━━━ Data for the task

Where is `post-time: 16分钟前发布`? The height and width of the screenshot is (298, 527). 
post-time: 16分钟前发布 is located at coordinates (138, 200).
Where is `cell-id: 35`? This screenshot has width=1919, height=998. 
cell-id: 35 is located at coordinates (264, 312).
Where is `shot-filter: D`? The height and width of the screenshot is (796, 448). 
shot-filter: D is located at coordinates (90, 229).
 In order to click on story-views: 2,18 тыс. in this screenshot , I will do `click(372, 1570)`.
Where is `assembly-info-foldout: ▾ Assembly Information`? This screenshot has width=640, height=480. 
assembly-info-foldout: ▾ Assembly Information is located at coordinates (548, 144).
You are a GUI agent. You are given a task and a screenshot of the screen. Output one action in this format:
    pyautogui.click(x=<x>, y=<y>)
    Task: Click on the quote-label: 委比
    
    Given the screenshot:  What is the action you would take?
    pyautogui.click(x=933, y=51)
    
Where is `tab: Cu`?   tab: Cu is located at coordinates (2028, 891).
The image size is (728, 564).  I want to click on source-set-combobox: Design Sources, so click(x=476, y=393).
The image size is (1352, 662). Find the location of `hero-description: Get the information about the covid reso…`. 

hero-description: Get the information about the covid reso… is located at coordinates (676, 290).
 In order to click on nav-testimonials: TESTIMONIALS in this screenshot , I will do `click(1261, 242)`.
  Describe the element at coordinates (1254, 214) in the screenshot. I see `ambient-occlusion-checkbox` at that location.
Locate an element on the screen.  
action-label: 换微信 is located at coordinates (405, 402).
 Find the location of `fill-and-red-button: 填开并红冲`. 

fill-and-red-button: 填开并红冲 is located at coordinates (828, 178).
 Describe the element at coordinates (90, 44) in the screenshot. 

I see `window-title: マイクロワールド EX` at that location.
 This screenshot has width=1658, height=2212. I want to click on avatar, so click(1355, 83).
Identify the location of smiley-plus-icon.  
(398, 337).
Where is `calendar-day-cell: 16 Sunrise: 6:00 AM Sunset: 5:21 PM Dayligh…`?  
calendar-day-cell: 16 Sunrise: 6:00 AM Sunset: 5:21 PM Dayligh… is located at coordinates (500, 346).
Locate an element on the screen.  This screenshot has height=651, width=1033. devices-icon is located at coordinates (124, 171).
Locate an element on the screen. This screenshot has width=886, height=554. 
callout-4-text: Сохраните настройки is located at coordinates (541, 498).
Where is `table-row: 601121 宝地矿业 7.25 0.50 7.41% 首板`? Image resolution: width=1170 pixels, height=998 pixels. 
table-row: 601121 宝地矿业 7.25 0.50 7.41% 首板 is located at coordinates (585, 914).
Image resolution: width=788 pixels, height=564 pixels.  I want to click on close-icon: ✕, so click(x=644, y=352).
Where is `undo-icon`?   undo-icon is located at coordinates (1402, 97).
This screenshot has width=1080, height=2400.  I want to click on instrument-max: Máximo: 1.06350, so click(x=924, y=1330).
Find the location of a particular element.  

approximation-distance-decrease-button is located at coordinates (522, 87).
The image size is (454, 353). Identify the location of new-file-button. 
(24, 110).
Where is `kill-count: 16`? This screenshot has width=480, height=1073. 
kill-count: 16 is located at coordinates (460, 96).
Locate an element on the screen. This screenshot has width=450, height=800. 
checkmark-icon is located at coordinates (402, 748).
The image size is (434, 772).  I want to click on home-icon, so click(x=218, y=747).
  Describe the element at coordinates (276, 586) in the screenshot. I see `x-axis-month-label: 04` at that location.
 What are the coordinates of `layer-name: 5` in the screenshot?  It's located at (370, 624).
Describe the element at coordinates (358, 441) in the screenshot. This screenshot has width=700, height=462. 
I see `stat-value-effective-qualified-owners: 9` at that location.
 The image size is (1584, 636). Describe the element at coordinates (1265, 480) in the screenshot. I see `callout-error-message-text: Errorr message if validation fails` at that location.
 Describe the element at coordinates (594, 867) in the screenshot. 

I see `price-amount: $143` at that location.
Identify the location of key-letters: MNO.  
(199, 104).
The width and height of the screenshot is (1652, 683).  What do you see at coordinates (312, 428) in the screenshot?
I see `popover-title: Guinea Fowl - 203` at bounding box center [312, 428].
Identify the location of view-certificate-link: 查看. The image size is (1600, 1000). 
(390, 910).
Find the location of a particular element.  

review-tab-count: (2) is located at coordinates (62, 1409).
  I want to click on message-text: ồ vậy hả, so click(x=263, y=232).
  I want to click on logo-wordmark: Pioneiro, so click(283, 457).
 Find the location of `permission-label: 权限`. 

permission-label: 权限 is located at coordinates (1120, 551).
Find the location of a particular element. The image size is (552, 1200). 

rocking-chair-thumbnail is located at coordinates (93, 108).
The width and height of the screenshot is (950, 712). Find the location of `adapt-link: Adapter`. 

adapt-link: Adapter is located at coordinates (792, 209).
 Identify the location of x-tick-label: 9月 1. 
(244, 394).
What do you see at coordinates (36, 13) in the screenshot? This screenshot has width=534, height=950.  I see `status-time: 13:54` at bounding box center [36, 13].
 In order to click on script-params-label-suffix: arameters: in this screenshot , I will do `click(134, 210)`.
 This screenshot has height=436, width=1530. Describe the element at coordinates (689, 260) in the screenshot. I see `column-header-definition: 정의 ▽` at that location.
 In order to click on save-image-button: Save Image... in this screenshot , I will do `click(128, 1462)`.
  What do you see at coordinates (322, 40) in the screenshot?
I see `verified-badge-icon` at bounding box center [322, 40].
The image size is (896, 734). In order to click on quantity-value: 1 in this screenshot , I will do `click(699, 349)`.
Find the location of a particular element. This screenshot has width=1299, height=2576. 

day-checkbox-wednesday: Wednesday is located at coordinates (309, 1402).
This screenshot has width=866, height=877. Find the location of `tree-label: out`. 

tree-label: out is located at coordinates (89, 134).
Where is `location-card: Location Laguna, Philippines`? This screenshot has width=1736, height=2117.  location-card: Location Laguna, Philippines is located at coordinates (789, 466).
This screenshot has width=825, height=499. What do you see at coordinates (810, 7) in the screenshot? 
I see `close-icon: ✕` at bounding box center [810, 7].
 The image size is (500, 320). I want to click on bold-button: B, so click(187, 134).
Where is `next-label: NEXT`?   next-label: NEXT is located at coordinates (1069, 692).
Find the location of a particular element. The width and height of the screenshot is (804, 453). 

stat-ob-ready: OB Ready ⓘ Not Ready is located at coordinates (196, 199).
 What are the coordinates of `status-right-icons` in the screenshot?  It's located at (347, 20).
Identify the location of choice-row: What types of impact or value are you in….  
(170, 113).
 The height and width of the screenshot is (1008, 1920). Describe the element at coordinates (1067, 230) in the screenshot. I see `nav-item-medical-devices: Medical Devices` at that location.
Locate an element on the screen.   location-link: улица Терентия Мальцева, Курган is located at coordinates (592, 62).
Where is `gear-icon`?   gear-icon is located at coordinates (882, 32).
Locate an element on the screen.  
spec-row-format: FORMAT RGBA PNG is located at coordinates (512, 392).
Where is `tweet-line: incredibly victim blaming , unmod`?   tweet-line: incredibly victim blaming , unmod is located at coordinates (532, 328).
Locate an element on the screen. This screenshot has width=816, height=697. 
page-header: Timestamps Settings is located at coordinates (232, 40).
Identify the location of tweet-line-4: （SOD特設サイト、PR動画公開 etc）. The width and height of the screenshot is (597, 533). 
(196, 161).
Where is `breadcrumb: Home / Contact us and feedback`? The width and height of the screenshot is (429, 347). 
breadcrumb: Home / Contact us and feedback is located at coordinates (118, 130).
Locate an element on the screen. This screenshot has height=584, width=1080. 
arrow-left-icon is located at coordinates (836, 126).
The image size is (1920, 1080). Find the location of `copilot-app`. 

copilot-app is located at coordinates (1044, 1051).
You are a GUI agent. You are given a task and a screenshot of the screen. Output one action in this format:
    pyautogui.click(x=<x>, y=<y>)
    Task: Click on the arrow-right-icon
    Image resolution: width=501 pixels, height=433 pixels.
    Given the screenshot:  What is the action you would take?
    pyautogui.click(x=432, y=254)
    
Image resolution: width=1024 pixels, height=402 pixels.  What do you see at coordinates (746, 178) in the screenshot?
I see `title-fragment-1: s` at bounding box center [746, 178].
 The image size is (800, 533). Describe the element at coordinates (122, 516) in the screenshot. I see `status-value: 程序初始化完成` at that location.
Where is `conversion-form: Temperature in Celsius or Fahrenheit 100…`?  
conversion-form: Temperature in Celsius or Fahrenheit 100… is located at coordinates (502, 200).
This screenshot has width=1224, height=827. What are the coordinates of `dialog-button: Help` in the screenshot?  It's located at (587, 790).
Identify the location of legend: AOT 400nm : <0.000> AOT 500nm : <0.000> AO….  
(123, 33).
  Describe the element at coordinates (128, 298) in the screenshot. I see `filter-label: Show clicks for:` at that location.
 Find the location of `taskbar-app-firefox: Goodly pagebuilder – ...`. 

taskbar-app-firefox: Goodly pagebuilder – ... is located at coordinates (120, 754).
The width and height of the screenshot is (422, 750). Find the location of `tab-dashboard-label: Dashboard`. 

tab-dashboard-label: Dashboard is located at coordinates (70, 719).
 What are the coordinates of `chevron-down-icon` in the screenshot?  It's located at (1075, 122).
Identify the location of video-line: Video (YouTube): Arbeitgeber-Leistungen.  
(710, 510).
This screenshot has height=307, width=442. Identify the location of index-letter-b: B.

━━━━━━

# [Work order]
Rewrite the lines of the records as a numbered list, starting at the line that has "Find the location of a particular element. The width" and ending after the line that has "coordinates (532, 328).". Leave out any blank lines.

# [Task answer]
1. Find the location of a particular element. The width and height of the screenshot is (804, 453). 
2. stat-ob-ready: OB Ready ⓘ Not Ready is located at coordinates (196, 199).
3.  What are the coordinates of `status-right-icons` in the screenshot?  It's located at (347, 20).
4. Identify the location of choice-row: What types of impact or value are you in….  
5. (170, 113).
6.  The height and width of the screenshot is (1008, 1920). Describe the element at coordinates (1067, 230) in the screenshot. I see `nav-item-medical-devices: Medical Devices` at that location.
7. Locate an element on the screen.   location-link: улица Терентия Мальцева, Курган is located at coordinates (592, 62).
8. Where is `gear-icon`?   gear-icon is located at coordinates (882, 32).
9. Locate an element on the screen.  
10. spec-row-format: FORMAT RGBA PNG is located at coordinates (512, 392).
11. Where is `tweet-line: incredibly victim blaming , unmod`?   tweet-line: incredibly victim blaming , unmod is located at coordinates (532, 328).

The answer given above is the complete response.